Ertesi gün... 21 Ekim
Gelinliğimle aynaya bakıyorum... Mutluyum çok, babam yok diye hiç üzülmüyorum, ne eksik hissediyorum ne de fazla... Hüzün var azıcık ama sebebi sadece annemin ne hissettiği, onun hüznü...
Nikahtan sonra elini öpmek için yanına gidiyorum masasına, alnımdan öpüyor, sıkı sıkı sarılıyor, ellerimi avucunun içine alıyor, "bak" diyor, "Annen sana hem annelik hem babalık yapmış, pırıl pırıl bir evlat yetiştirmiş, yuvayı dişi kuş yapar " diyor. Gözümün içine bakıp, elim avucunun içinde sıkı sıkı tutuyor. Sıcaklığı, sevgisini yine hissediyorum. "Her zaman size gıptayla baksınlar, bu ne güzel çift desinler, ben o zaman çok memnun olurum, başka da bir isteğim yok" diyor. Artık oğlum dışarı, sen içeriye ...
Salonda ilerleyince, sağda bekleyen babamı görüyorum, kanımdan, canımdan, öz mü öz... Öyle ağrılı, sancılı bir şey hissediyorumki içimde, alev alev yanan içim sanki soğuyor, susuyorum, yine annem üzülür diye .
10 Nisan 2006
31 yaşındayım, Lara 3,5 yaşında. Annemi kaybettiğimin ertesi günü. Dini vecibelerimizi yerine getirmek için tüm sukunetimle son görevimi yapmaya gidiyorum cenazeye. Öz babam ağlıyor, artık ruhu olmayan bir tahta parçasının üstünde "Sen benim her şeyimdin,çocuklarımın anasıydın" diye, hiçbir şey ifade etmeyen o gözyaşları içimi kanatıyor. Ama yine susuyorum, yine annem gittiği yerde üzülmesin diye.
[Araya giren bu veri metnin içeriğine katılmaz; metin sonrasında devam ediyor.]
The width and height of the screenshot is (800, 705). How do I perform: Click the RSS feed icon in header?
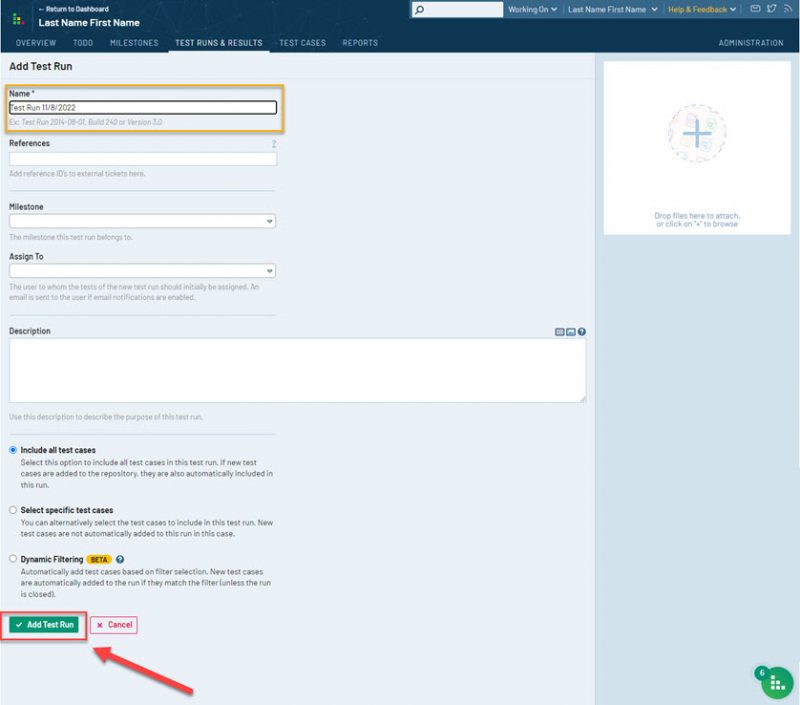786,9
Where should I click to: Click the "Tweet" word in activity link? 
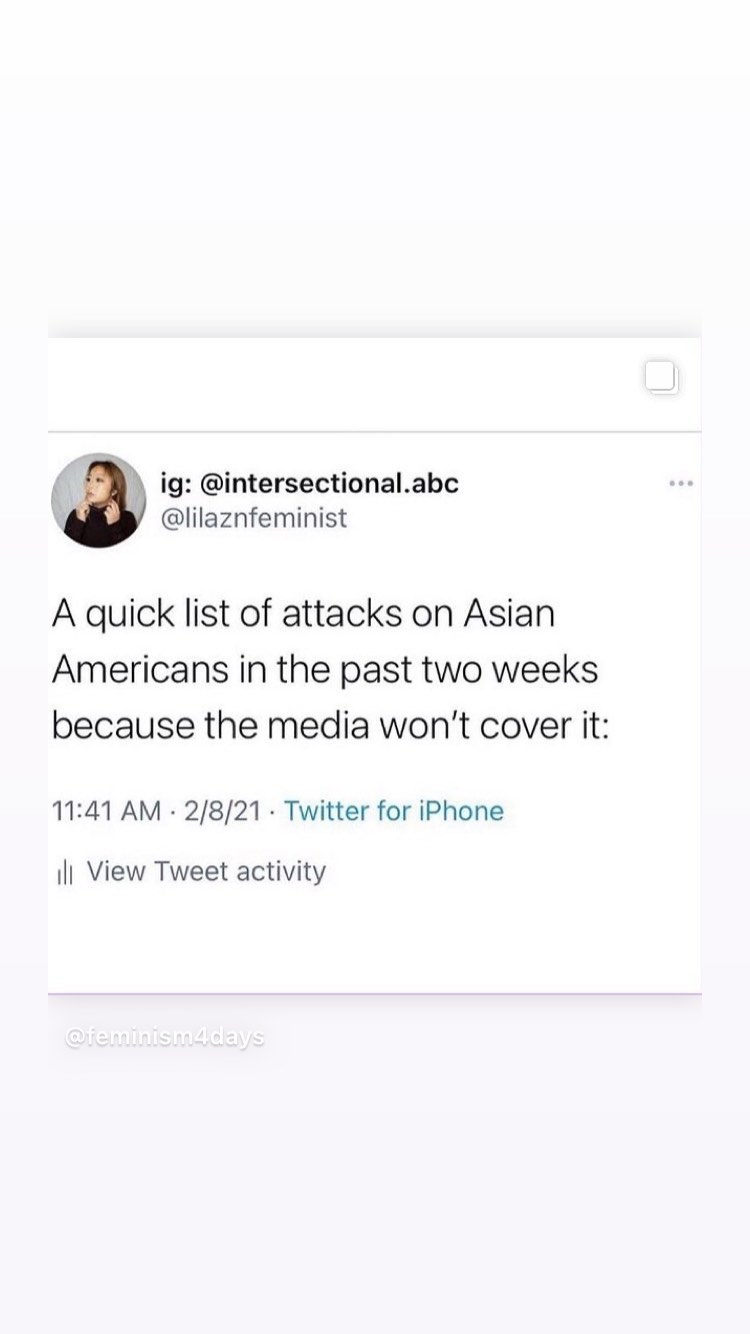[x=192, y=872]
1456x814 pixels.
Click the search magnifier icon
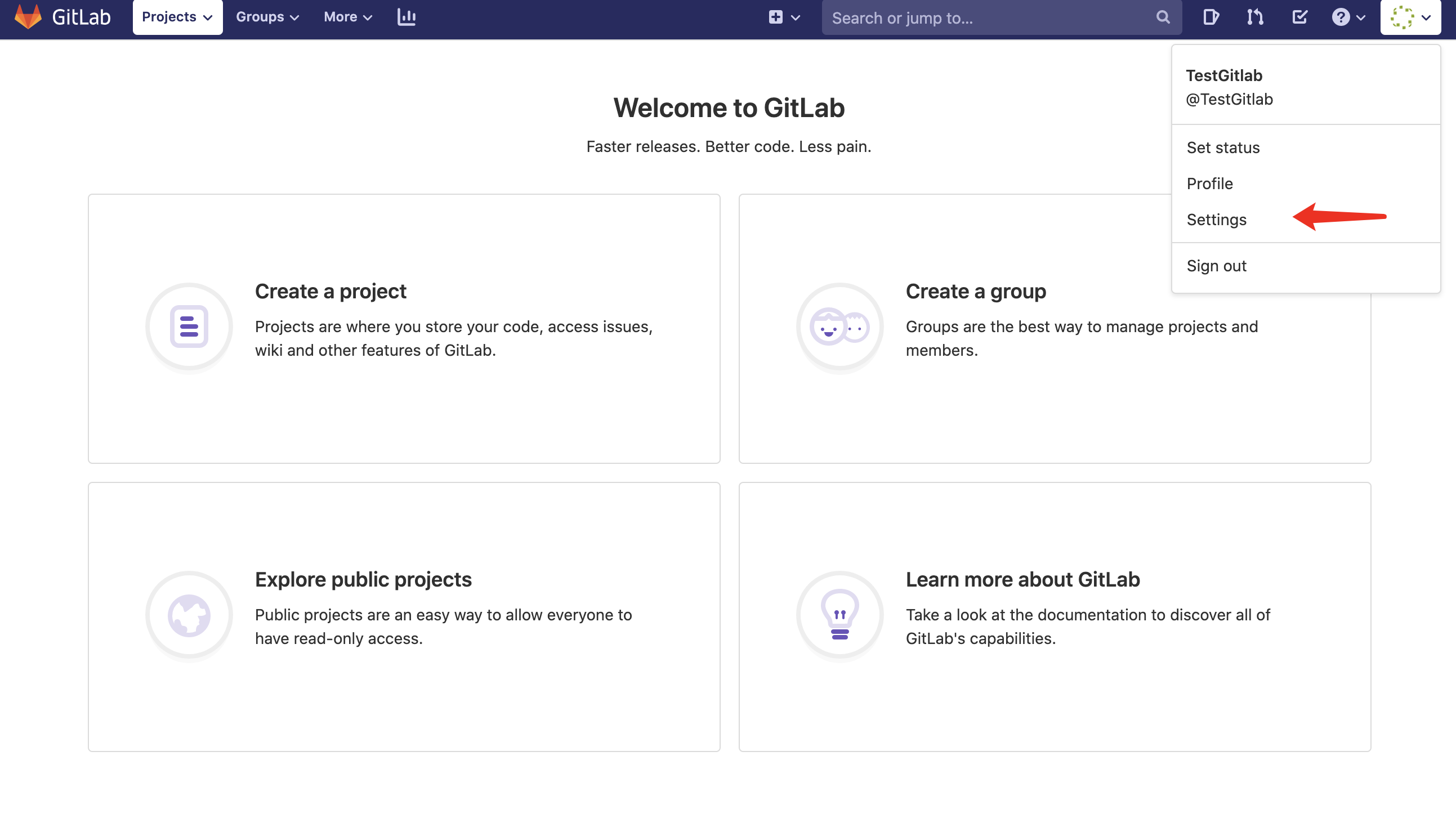tap(1162, 17)
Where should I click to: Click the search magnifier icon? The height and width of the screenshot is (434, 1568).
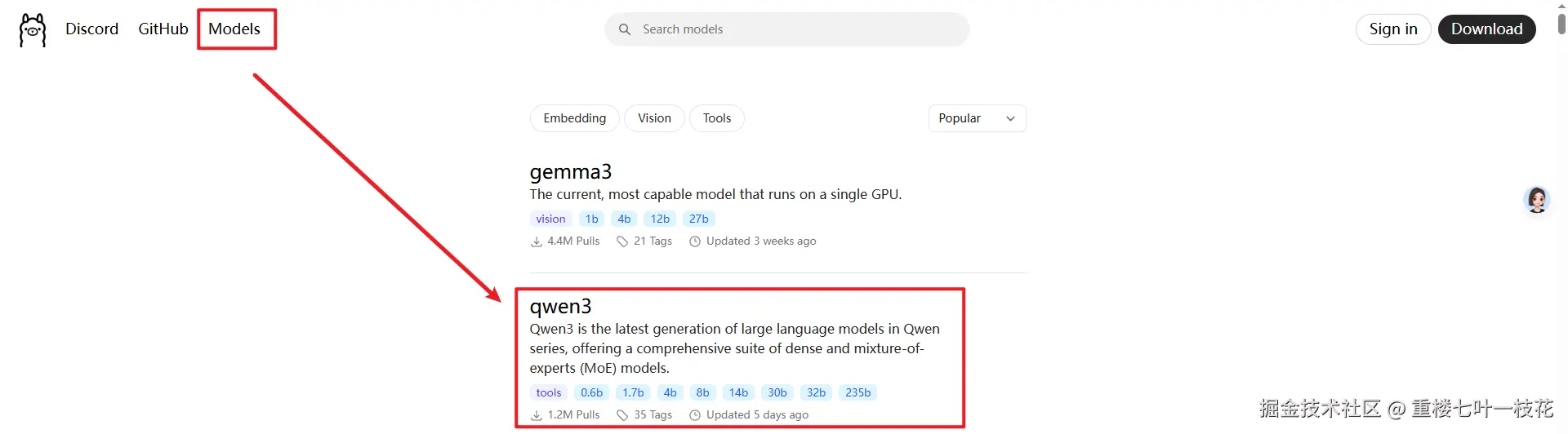pyautogui.click(x=625, y=29)
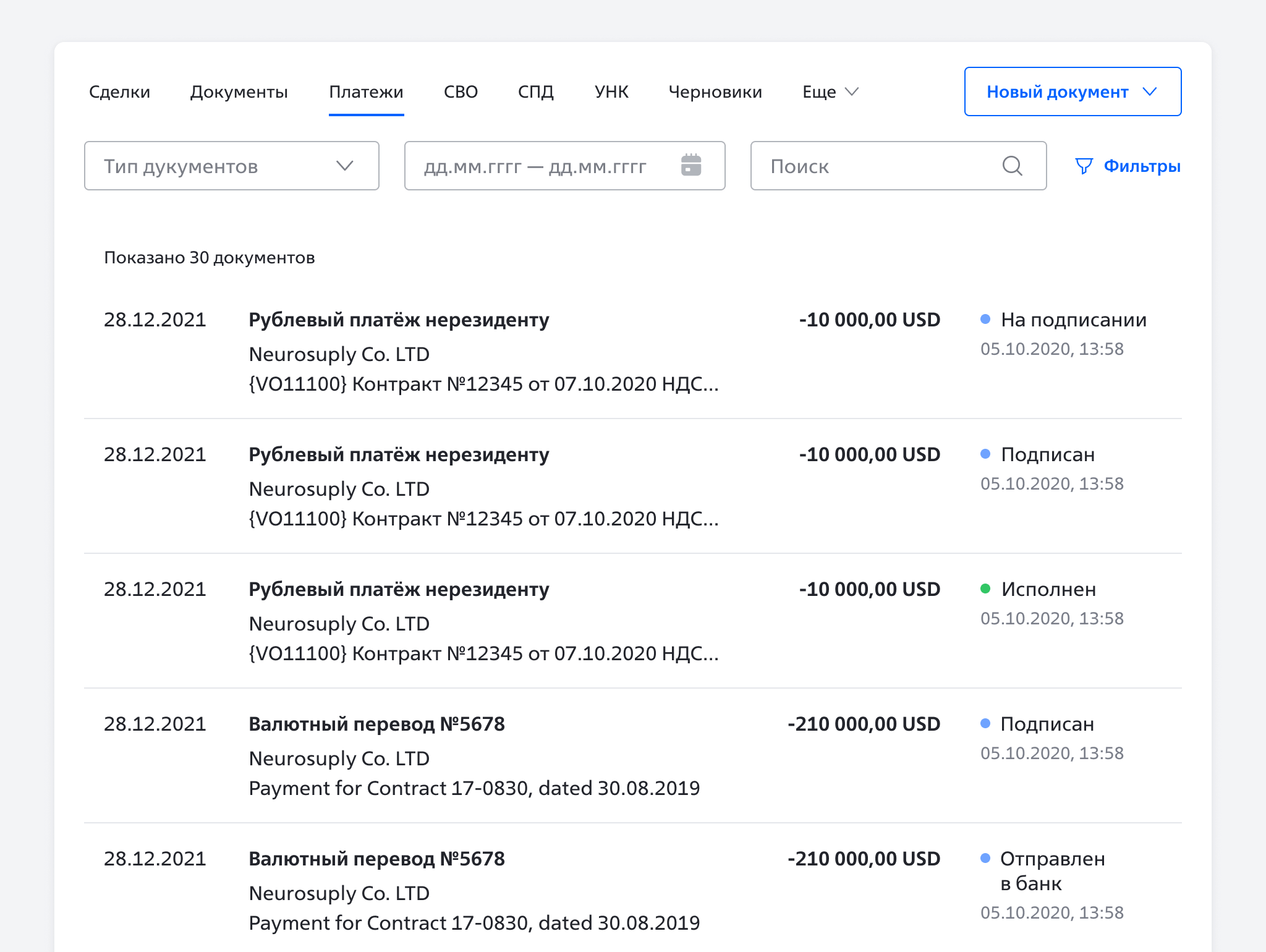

Sessizce söz veriyorum içimden kendime, şu işler hele bir bitsin diye...
Artık kendim için kararlarımı alma zamanım geldi diye, herkes gibi ben de kendi tercihlerimi yapacağım zamanı, geri dönüşü olmayan kararlar almak için sabırla bekliyorum.
Dışarıda o, içeride Ertaç Baba, gözleri kan çanağı gibi olmuş, onu ilk kez ağlarken görüyorum, annemin yüzünü sevip alnından öpüyor, "Ah çok erken gittin gözün arkada kalmasın yavruların bize emanet diye diye..." İçim ısınıyor, yine hissediyorum sevgisini.
5 Mart 2012
"Ali’miz geldi vay Ali paşa hoş geldin, sefalar getirdin, benim ömrüm de senin olsun" diyor, öpüp kokluyor, gözleri doluyor.
15 Ocak 2013
Bir haftadır içim içime sığmıyor, hiçbir yere sığamıyor, taşıyorum, nedensiz, sebepsiz... Dile getirmeye korktuğum o malum rüyayı görüyorum, dayanamıyorum paylaşıyorum eşimle, dostumla, belki içim rahatlar diye...
20 Ocak Pazar
Dede ile babaanneye kahvaltıya gideceğiz çocuklarla, hiç gitmek istemiyorum, "Ne olur siz gidin, içim iyi değil, yanlızlık iyi gelir belki" diyorum, keyifsizim amaısrarlara dayanamayıp kalkıp gidiyorum. Ağzıma bir tek lokma, bir tek damla su bile koymadan, tek kelime etmeden oturuyorum, yerimde iğne var gibi, sabırsızım gitmek için, nefes alamıyorum, kalkıp gitmek yok olmak istiyorum oradan. Öpüyorum yanaklarından elini tutuyorum, vedalaşıyorum. Hoşça kalın! Arabaya binip söyleniyorum, "Dedim sana ben içim iyi değil, gelmeseydim keşke..."
22 Ocak Salı
Sabah gelen telefonla, yataktan fırlayıp gidiyorum. Başucundayım, inanamıyorum.Tıpkı anneme yaptığı gibi yüzünü seviyorum, alnından öpüyorum, saçlarını okşuyorum. Kulağına ona söylemek istediğim ,annemin bana vasiyet ettiği ama hiç yapamadığım şeyi fısıldıyorum." Babacığım seni çok sevdim, sen de beni çok sevdin biliyorum, bana yaptığın her şey için sana müteşekkürüm, anneme selam söyle" diyorum ve söz veriyorum, yuvayı dişi kuş yapar dedi ya, "O yuva için elimden geleni yapacağıma emin ol" diyorum.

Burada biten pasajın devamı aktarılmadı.